- **To do**: Check every line of the data for the string "sheet" and copy the ones that have it.
━━━━━ Exercise data
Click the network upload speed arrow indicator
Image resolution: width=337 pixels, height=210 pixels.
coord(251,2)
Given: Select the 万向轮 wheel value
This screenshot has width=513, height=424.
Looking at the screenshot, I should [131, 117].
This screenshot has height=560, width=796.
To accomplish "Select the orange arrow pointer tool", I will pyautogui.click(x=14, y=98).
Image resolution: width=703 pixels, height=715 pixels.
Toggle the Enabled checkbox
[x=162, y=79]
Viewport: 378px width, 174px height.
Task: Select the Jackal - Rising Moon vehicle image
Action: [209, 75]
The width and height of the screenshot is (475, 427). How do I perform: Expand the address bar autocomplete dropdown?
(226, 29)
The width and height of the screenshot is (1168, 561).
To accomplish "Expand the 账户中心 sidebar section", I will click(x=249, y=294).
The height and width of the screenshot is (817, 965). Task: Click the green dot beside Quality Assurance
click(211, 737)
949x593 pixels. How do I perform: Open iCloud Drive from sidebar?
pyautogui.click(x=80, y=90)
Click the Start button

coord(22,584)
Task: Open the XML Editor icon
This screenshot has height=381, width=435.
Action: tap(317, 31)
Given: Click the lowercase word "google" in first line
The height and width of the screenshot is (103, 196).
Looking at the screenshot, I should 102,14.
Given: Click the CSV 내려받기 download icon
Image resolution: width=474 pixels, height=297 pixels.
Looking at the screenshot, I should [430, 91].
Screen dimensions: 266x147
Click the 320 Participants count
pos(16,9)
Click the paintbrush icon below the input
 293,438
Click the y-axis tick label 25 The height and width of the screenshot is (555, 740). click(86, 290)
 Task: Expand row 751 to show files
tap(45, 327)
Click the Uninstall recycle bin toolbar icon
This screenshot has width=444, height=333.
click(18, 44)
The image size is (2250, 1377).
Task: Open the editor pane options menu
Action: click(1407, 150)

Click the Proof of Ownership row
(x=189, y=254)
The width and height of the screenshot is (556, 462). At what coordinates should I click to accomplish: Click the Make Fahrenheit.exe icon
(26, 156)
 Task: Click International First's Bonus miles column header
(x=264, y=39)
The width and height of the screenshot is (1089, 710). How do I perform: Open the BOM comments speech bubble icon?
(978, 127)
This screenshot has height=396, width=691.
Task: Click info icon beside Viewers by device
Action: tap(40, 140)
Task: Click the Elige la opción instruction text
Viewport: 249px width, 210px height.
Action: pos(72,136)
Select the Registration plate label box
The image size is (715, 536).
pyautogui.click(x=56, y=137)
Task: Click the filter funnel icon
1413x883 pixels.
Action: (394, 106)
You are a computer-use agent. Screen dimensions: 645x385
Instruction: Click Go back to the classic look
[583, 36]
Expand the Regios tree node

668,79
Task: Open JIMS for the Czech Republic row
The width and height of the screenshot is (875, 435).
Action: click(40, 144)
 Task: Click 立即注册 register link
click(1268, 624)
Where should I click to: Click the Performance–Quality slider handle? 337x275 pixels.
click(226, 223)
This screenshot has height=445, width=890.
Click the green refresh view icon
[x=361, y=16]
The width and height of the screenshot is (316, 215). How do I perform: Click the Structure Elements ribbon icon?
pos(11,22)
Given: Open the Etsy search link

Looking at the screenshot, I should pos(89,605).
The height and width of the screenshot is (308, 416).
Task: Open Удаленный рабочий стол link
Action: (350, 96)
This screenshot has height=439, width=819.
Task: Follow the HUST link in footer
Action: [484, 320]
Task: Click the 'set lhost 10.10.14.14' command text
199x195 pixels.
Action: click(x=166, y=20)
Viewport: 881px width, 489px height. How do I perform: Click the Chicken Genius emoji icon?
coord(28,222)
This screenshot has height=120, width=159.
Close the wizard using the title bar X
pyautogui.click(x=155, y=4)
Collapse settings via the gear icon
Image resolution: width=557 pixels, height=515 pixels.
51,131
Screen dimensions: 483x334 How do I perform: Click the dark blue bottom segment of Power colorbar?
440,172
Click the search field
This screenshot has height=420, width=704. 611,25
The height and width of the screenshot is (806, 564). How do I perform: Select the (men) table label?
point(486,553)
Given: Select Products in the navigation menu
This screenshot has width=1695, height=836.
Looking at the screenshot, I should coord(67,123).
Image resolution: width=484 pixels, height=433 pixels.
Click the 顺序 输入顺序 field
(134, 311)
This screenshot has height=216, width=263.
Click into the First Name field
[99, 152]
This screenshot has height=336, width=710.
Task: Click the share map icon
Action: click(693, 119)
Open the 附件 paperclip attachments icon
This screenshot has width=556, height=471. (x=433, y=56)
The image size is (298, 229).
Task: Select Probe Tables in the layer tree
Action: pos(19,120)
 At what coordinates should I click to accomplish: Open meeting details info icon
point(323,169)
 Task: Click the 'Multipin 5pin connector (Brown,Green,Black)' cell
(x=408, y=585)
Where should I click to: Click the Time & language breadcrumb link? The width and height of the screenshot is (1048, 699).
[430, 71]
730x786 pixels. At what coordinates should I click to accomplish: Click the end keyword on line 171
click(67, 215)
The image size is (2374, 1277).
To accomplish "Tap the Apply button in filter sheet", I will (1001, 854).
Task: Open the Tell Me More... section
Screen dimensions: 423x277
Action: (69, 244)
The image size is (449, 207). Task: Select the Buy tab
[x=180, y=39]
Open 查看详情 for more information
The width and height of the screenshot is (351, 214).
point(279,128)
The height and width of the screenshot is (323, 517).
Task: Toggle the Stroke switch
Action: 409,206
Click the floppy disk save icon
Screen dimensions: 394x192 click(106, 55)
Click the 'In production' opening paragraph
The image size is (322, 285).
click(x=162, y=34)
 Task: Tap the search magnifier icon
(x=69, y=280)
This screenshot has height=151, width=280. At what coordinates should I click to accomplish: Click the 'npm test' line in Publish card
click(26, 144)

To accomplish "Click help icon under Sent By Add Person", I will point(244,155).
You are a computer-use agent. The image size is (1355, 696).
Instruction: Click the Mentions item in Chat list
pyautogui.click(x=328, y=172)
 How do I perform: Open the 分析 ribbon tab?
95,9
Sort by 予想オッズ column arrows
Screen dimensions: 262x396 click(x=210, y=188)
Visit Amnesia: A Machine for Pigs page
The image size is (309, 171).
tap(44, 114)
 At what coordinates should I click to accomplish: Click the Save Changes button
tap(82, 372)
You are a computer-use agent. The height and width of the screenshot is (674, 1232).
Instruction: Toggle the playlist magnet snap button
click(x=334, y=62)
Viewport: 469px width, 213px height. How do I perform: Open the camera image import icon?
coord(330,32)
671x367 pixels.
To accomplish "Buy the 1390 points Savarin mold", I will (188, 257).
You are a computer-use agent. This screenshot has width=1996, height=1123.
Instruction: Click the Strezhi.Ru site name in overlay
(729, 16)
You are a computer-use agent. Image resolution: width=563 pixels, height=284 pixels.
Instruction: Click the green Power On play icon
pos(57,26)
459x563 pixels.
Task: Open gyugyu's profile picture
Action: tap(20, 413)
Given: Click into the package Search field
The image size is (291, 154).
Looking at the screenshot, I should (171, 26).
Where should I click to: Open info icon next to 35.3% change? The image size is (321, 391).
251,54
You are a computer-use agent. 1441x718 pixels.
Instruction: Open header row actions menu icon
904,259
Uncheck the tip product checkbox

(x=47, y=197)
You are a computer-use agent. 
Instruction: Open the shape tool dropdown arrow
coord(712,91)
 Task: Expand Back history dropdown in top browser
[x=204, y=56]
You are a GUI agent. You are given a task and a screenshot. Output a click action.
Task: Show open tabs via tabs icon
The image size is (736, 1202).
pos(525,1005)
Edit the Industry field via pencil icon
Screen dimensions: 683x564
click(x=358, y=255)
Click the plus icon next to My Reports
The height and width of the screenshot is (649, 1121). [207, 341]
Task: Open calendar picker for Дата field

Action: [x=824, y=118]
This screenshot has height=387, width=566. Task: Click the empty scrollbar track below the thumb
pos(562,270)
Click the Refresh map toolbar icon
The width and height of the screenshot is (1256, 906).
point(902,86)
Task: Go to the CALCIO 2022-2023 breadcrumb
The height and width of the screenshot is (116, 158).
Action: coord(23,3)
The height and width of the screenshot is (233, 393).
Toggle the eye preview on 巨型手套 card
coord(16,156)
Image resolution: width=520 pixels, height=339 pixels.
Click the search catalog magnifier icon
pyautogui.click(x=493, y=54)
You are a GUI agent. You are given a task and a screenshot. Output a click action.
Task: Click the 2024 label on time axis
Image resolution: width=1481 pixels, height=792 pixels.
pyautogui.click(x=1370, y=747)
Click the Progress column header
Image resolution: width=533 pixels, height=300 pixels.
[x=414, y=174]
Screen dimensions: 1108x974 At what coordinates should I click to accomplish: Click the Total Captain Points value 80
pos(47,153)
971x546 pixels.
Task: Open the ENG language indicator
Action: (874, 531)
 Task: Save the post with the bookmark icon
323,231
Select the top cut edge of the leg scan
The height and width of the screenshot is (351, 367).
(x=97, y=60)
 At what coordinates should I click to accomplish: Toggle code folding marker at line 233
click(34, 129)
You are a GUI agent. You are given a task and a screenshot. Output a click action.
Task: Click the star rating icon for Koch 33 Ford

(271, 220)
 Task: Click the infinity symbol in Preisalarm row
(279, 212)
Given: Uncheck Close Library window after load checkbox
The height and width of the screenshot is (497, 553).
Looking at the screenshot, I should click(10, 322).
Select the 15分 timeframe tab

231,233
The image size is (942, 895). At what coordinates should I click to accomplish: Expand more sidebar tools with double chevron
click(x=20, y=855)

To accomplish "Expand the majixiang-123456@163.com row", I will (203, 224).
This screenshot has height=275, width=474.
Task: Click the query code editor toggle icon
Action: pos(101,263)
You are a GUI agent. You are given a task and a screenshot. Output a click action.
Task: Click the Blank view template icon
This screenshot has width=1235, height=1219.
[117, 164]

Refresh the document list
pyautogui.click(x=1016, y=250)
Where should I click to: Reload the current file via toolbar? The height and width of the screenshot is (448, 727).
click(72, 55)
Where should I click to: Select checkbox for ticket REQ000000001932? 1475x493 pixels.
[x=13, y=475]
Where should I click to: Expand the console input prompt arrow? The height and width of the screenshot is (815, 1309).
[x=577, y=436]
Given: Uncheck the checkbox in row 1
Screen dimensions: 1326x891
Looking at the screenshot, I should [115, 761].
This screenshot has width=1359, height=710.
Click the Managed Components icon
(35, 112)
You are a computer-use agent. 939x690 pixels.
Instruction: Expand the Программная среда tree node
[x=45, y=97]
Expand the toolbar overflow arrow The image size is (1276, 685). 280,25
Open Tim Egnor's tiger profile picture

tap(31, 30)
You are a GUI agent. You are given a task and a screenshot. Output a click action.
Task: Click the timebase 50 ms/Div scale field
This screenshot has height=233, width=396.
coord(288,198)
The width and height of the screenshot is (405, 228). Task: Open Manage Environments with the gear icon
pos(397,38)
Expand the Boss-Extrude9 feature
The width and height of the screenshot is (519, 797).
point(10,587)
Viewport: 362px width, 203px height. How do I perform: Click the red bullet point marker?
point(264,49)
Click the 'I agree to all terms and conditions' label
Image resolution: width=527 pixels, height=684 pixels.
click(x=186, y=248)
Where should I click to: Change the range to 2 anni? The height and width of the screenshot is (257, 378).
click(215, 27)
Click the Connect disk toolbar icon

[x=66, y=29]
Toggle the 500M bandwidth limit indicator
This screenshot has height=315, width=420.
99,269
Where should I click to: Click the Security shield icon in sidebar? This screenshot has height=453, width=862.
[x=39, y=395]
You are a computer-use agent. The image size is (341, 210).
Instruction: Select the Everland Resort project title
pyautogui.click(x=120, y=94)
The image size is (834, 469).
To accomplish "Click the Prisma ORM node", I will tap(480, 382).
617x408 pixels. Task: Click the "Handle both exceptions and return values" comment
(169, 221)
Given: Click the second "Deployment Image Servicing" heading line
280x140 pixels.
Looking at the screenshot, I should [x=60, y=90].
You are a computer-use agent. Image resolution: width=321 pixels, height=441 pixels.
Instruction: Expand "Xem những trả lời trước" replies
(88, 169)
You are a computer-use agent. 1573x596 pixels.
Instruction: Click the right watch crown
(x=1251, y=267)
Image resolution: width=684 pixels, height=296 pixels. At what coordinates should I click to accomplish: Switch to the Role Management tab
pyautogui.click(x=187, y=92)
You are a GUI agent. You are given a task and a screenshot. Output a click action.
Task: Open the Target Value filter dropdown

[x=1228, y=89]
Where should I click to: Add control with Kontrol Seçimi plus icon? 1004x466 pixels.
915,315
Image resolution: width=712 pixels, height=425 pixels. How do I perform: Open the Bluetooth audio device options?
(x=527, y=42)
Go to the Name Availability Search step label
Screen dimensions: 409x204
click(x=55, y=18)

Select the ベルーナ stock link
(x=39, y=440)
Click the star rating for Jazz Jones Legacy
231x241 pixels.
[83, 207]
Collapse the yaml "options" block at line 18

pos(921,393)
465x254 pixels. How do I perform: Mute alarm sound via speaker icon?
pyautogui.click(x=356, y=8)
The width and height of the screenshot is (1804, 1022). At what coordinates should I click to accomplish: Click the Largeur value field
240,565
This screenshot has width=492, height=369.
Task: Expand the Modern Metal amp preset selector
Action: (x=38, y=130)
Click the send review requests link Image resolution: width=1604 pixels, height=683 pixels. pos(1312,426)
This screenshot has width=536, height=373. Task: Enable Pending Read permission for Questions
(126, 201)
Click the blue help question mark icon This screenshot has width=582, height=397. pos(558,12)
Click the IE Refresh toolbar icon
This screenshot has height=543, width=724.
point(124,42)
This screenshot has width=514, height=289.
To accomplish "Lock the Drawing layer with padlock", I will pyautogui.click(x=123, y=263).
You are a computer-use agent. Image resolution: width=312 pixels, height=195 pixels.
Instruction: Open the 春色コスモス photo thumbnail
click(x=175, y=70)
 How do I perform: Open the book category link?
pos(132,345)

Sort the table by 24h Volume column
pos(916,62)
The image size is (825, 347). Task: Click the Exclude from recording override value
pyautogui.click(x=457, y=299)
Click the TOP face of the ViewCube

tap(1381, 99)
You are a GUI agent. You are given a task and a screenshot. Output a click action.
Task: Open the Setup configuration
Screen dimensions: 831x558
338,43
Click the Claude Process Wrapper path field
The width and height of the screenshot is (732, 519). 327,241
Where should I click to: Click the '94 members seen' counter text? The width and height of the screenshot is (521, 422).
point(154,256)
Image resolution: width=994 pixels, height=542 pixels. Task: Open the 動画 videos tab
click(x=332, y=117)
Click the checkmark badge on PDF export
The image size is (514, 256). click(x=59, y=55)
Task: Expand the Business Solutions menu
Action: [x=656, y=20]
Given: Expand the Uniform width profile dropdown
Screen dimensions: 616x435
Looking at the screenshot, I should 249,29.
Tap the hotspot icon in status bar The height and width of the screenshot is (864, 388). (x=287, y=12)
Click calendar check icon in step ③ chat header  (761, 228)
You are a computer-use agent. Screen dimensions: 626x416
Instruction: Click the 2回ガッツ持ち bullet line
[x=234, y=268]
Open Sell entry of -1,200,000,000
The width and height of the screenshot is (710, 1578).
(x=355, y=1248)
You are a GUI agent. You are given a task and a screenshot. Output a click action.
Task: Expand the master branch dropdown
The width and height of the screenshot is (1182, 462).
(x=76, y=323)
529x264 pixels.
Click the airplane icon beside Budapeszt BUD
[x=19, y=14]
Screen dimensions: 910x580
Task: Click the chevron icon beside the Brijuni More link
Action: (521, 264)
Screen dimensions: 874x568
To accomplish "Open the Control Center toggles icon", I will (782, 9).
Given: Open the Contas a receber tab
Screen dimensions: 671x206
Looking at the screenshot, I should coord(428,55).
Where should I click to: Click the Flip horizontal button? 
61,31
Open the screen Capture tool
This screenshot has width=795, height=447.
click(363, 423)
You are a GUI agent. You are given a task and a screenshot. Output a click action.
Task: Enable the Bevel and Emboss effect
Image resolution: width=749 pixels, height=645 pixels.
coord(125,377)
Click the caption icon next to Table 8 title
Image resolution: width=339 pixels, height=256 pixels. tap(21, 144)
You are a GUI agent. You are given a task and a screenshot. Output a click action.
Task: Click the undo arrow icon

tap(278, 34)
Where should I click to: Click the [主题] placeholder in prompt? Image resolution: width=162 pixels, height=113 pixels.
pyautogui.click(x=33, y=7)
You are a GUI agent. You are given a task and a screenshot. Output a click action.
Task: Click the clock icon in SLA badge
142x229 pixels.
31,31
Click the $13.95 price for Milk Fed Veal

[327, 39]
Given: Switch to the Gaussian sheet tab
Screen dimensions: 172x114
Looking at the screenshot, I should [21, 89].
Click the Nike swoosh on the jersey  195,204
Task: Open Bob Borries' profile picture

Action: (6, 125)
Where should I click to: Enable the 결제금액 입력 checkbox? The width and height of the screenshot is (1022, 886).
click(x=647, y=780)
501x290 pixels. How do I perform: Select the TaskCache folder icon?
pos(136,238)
━━━━━━━━━━
- **Task answer**:
To accomplish "Tap the Apply button in filter sheet", I will (1001, 854).
Given: Switch to the Gaussian sheet tab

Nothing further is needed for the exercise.